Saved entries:
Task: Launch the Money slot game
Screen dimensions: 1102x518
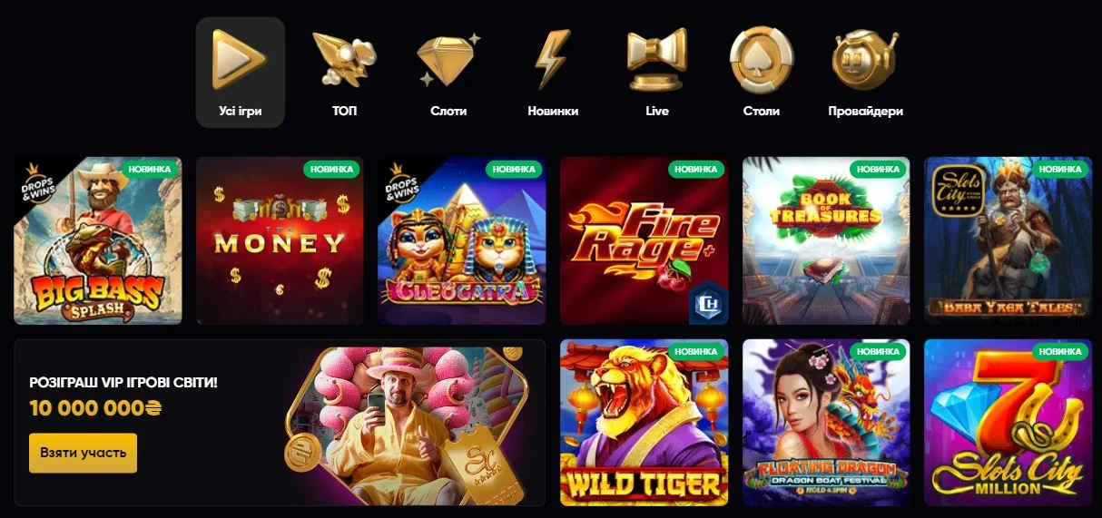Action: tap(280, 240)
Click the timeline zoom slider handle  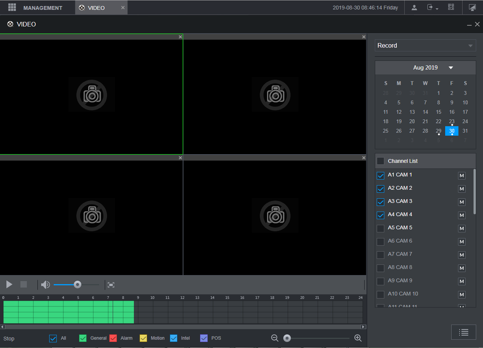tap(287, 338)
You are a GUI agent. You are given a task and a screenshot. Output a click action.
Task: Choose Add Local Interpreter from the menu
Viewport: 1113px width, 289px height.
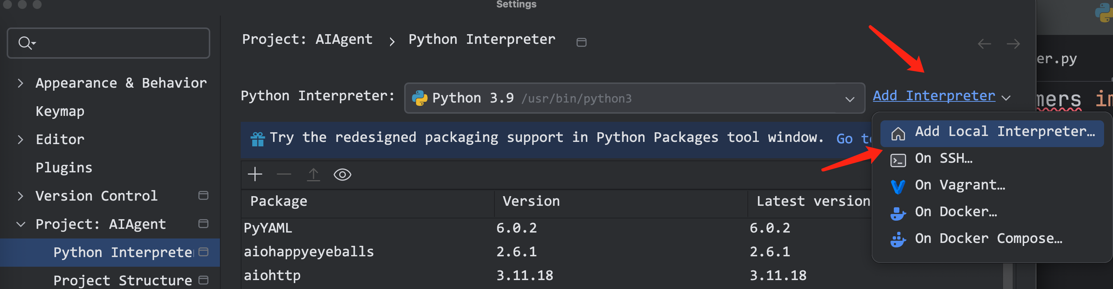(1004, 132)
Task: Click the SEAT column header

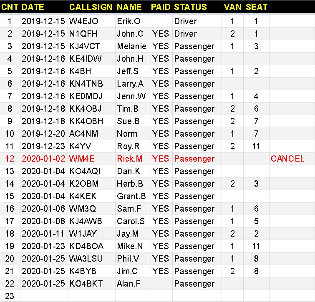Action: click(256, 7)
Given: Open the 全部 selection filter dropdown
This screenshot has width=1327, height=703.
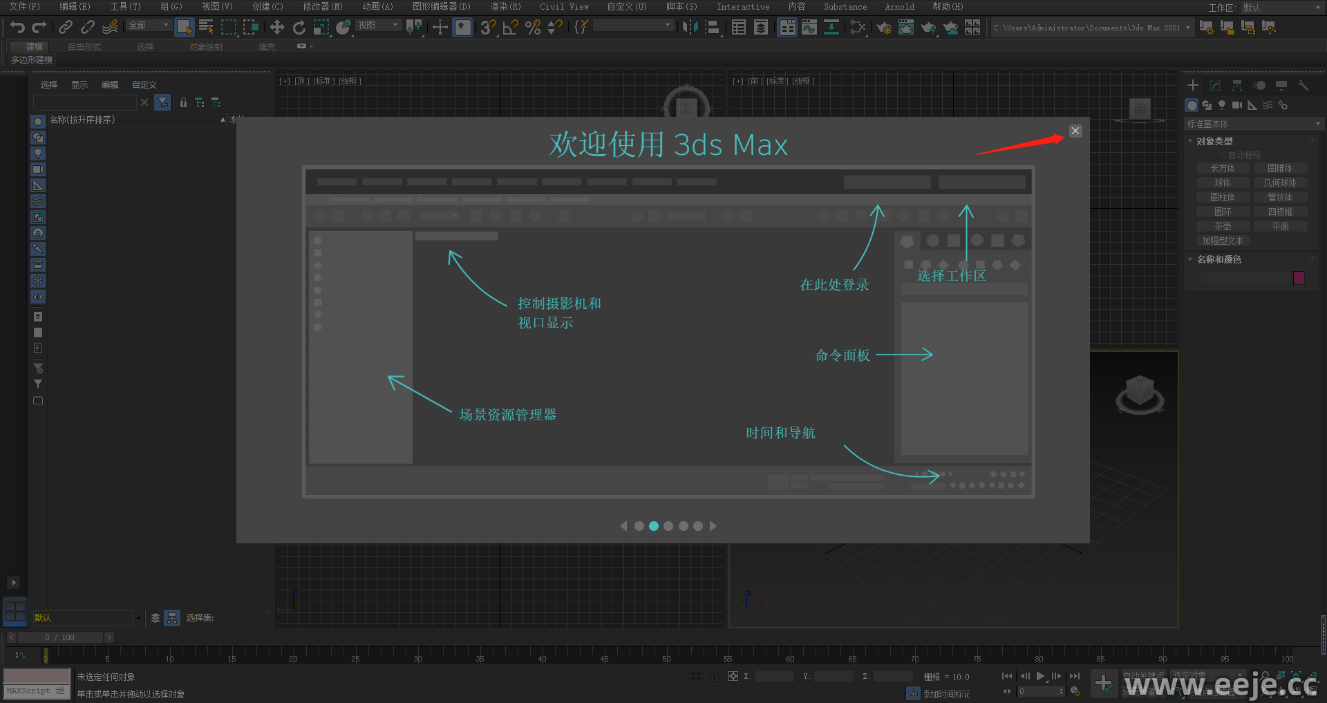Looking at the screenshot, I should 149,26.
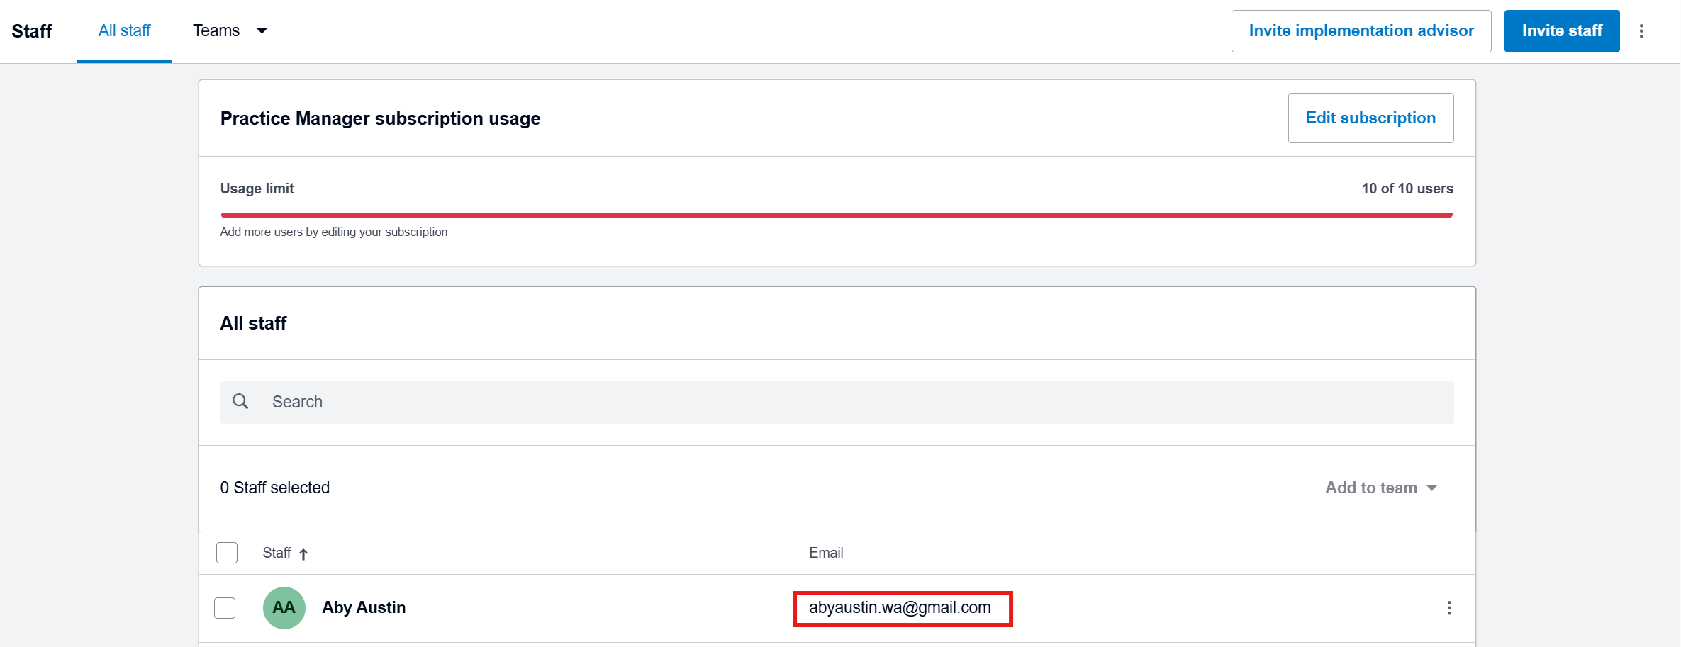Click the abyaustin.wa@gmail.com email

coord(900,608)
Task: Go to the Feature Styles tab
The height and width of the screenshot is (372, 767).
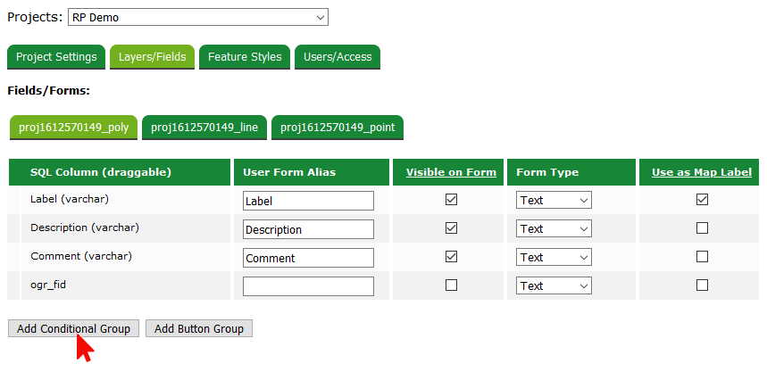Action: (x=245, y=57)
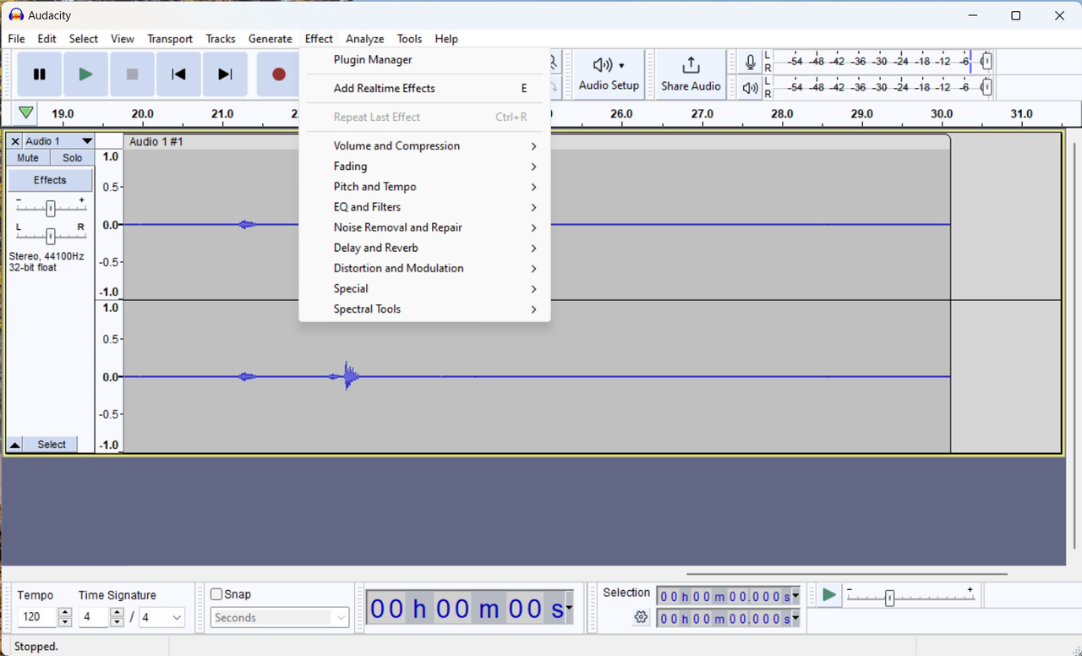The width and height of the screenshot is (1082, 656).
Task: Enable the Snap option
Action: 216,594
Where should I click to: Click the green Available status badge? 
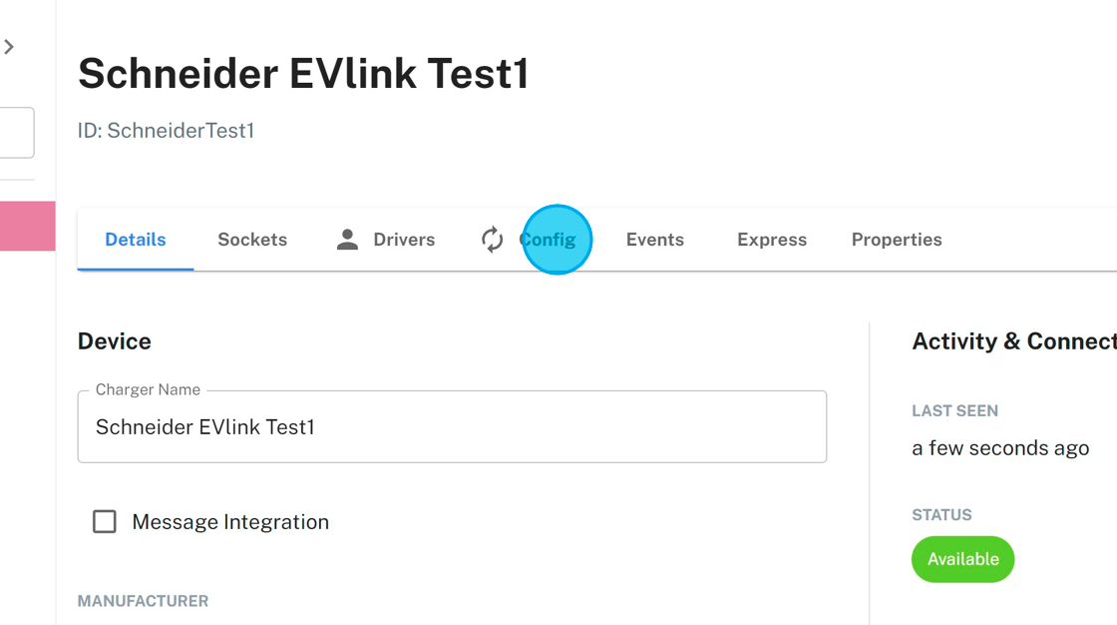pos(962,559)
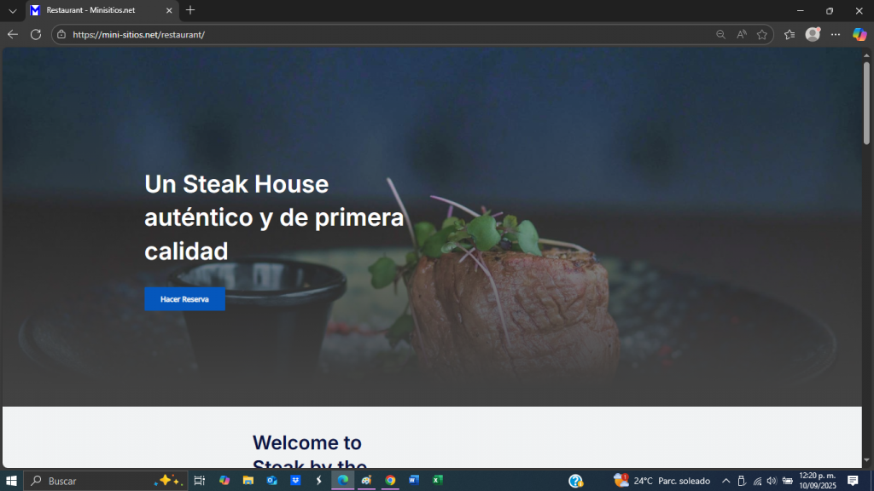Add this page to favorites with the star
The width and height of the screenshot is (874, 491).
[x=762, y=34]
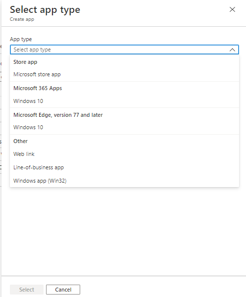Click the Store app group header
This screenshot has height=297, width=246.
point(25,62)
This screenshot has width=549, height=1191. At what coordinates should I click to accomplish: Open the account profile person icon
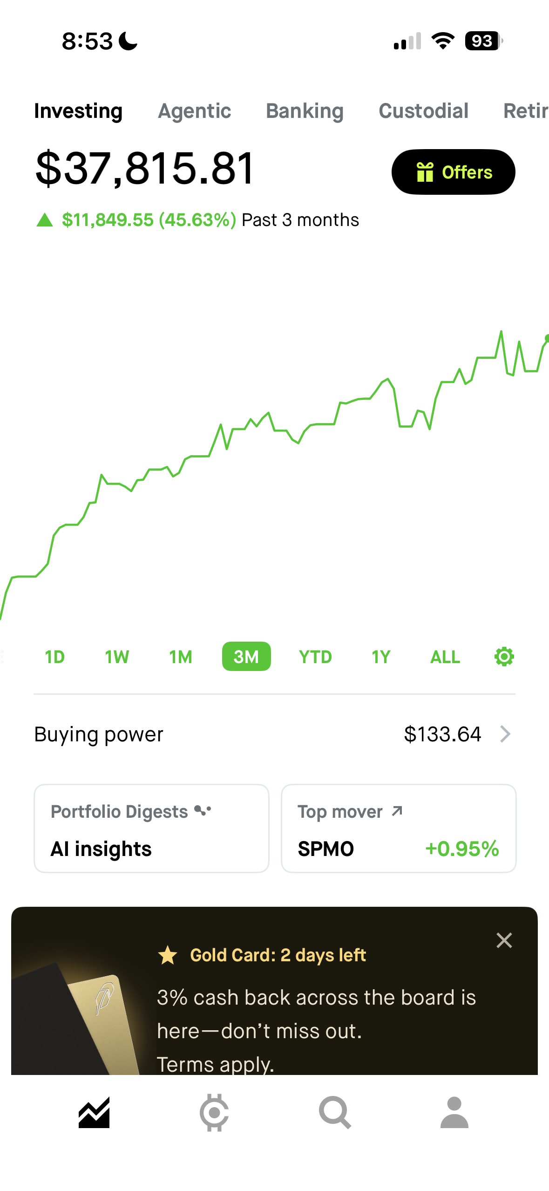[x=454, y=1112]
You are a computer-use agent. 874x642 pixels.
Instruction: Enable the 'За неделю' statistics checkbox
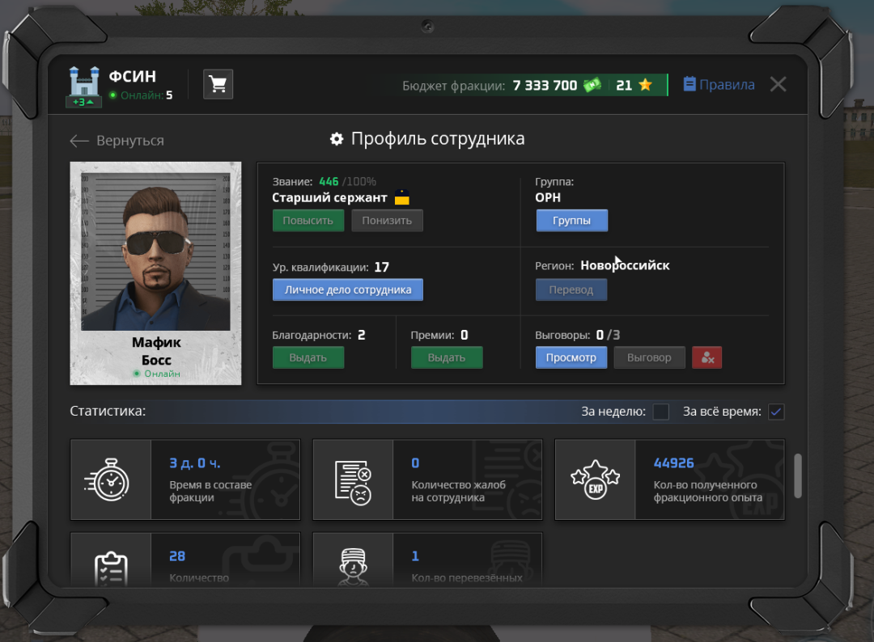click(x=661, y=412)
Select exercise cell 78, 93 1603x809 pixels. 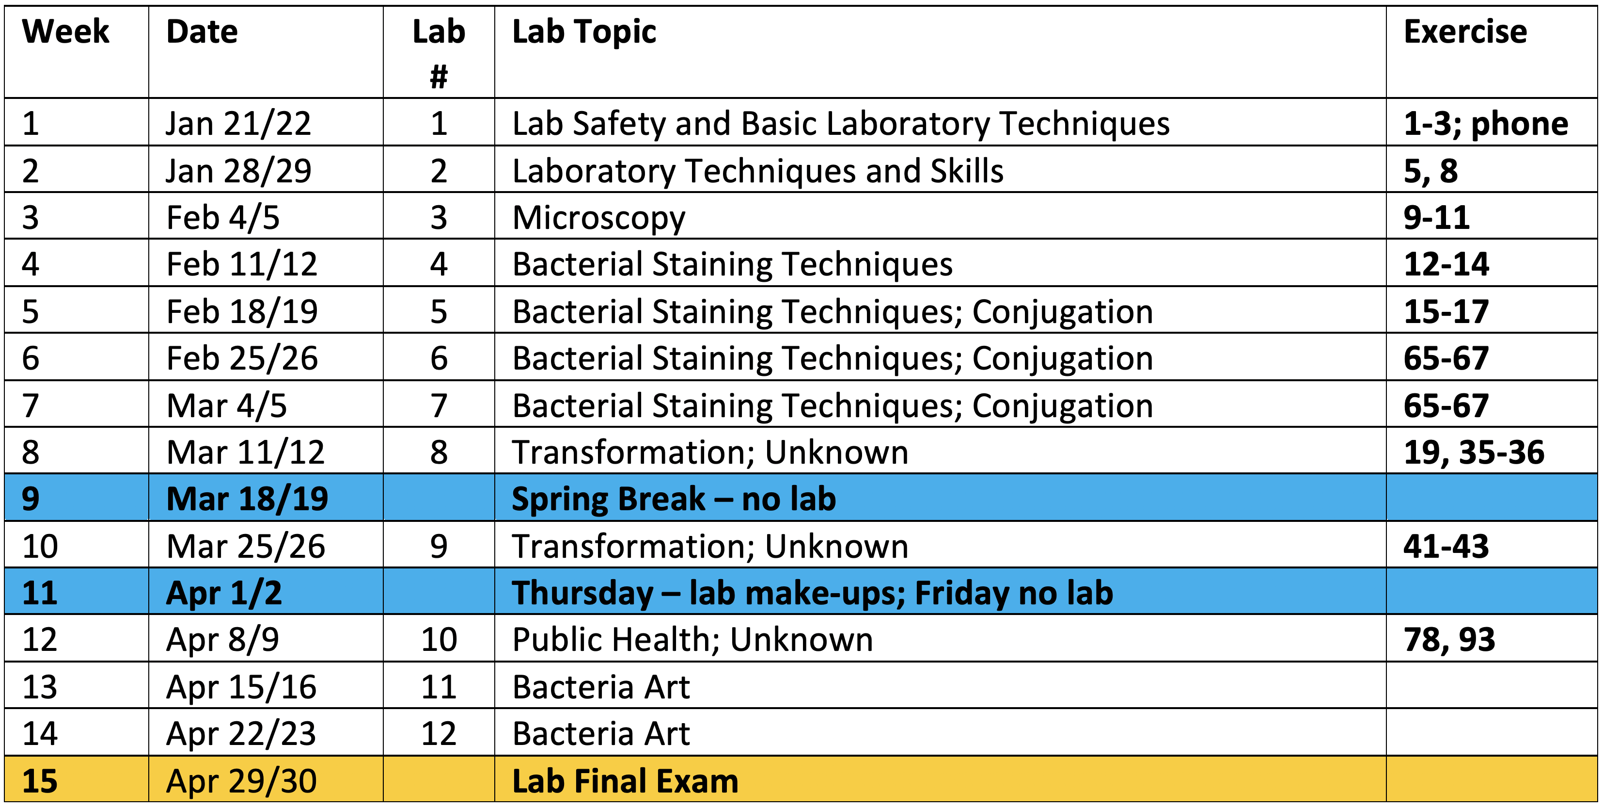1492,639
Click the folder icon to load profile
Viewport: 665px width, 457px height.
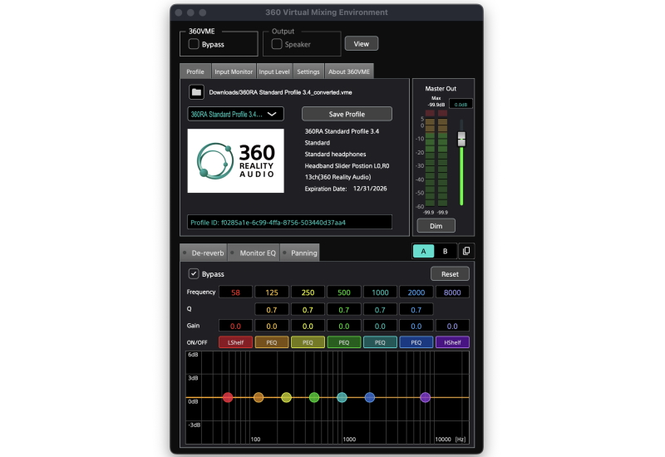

■ **BRIEF**
Go through the records above, find each line with the string "agent", and copy it.

■ **SOLUTION TO THE EXERCISE**
You are a GUI agent. You are given a task and a screenshot. Output a click action.
You are a computer-use agent. 874x642 pixels.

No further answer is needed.